Broadway Features and Reviews
Stoppard's Rock N Roll Connection
Acclaimed British Playwright's Surprising Rock Connection
By Christopher Moore, Broadway Magazine
While Bob Dylan, The Beach Boys, and John Lennon all seemed to have been ill-served by Broadway juke-box musicals over the past few years, Tom Stoppard has stepped up to restore those prominent rock artists to a more desirable place in the eyes of Broadway theatre-goers. With his latest production Rock N Roll on Broadway, Stoppard The Great’s seamless flow of multiple plot lines plays out against a soundtrack that features rock music as being capable of bringing about both political revolution and personal revelation.
In Rock N Roll, Stoppard tells parallel narratives that concern a Czechoslovakian student and his Marxist professor in England. After a short stay in England, the student Jan, returns to Czechoslovakia where he becomes a fan of The Plastic People of the Universe, a real rock band who’s actual arrest became the catalyst for a series of events that, arguably, includes the birth of Charter 77, the presidency of Vaclav Havel, and the fall of communism. Based in actual fact, Stoppard’s production is earning enthusiastic reviews from critics, and is one of the most talked about productions on Broadway.
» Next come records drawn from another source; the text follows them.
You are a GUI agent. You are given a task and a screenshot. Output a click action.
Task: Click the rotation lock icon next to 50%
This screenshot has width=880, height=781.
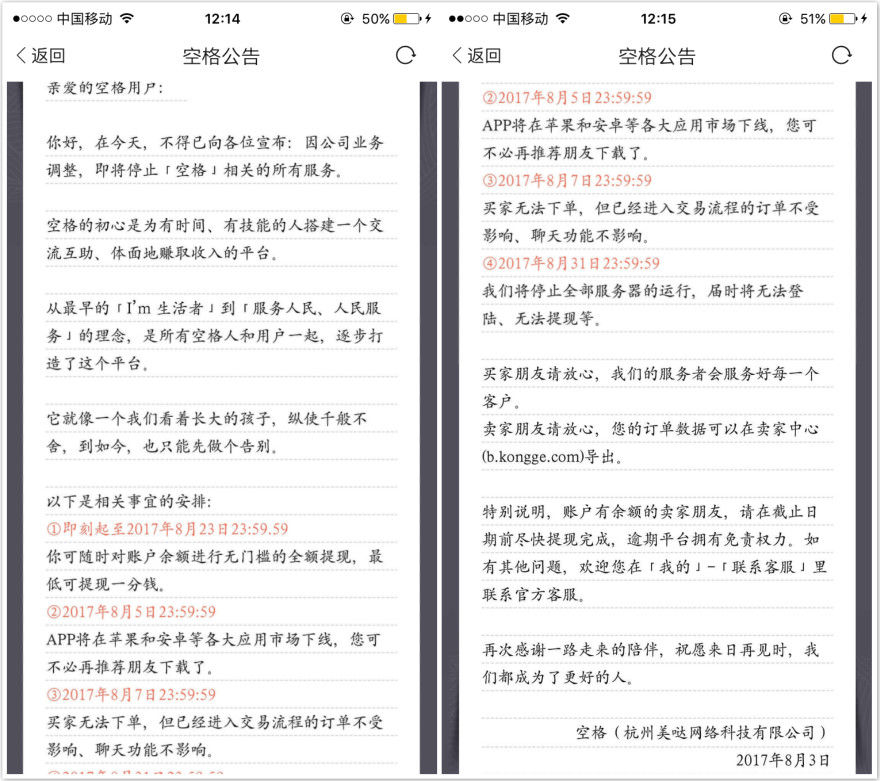click(347, 19)
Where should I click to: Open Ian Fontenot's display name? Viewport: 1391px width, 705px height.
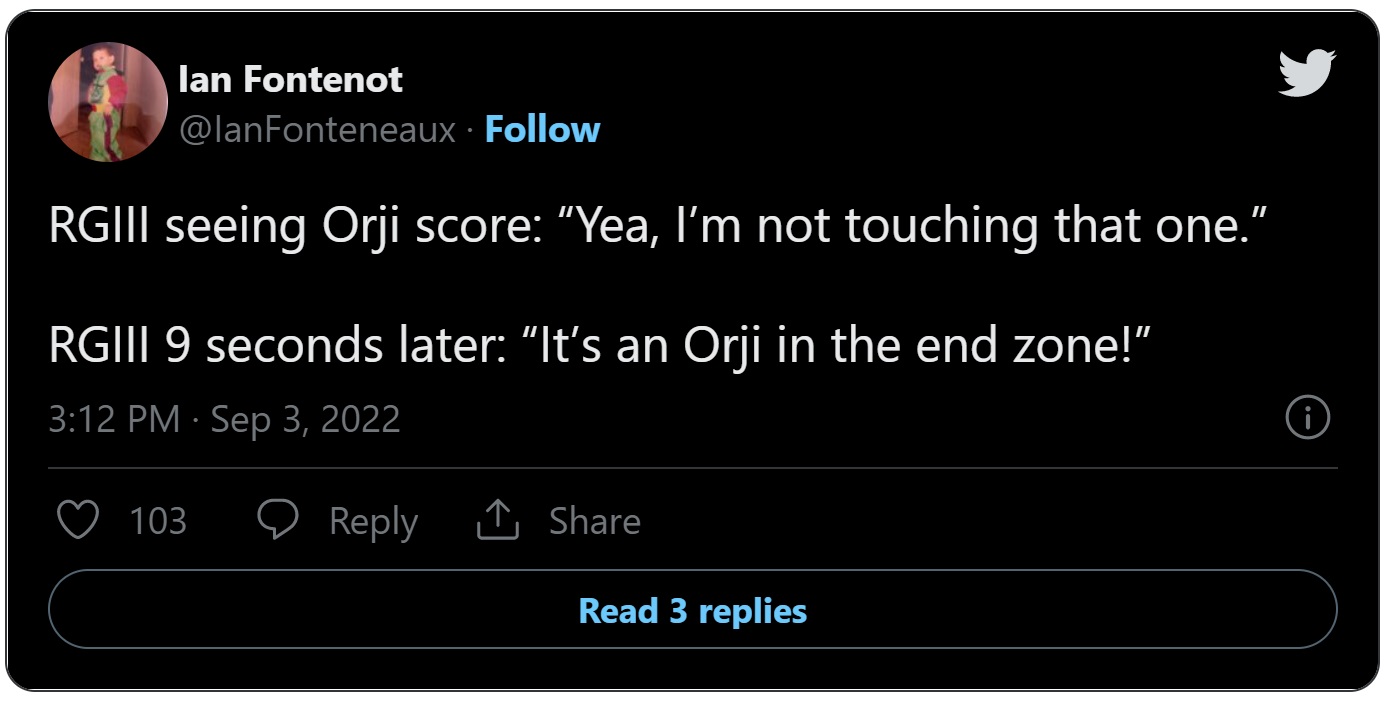[290, 79]
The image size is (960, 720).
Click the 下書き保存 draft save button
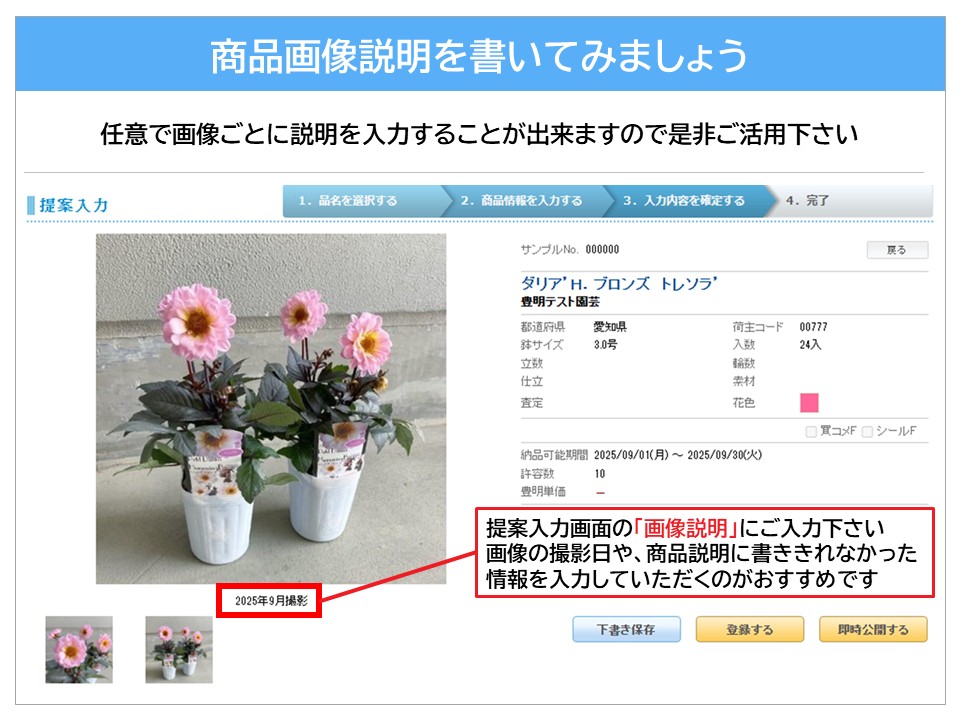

In addition to music by the real Plastic People of the Universe, the musical landscape of Stoppard’s Rock N Roll includes classics by The Doors, Velvet Underground, Bob Dylan, John Lennon, Pink Floyd , The Beach Boys, The Cure, and The Rolling Stones. Notably, the play invokes the late Syd Barrett, the troubled former Pink Floyd front man. Barrett passed away last year and is still remembered by fans despite the fact that his final performance with the group was in the late 60’s. Even with its compelling score, this is not a Broadway juke-box musical…though no doubt this is as close as Stoppard will ever get to a response to Broadway’s musical trend. Surprisingly, the celebrated Stoppard has an on-going creative association with rock music. He confesses in a recent issue of Vanity Fair that he wrote much of last year’s Tony-winning epic trilogy, The Coast of Utopia, under the influence of repeated listening of Pink Floyd’s Comfortably Numb. To bring the Broadway play’s rock connection even further, the rumor mill in the UK reports that Rolling Stone Mick Jaggar approached Stoppard about buying the film rights for the play during the show’s acclaimed London run last year. Mick knows it’s only Rock N Roll, but apparently he likes it.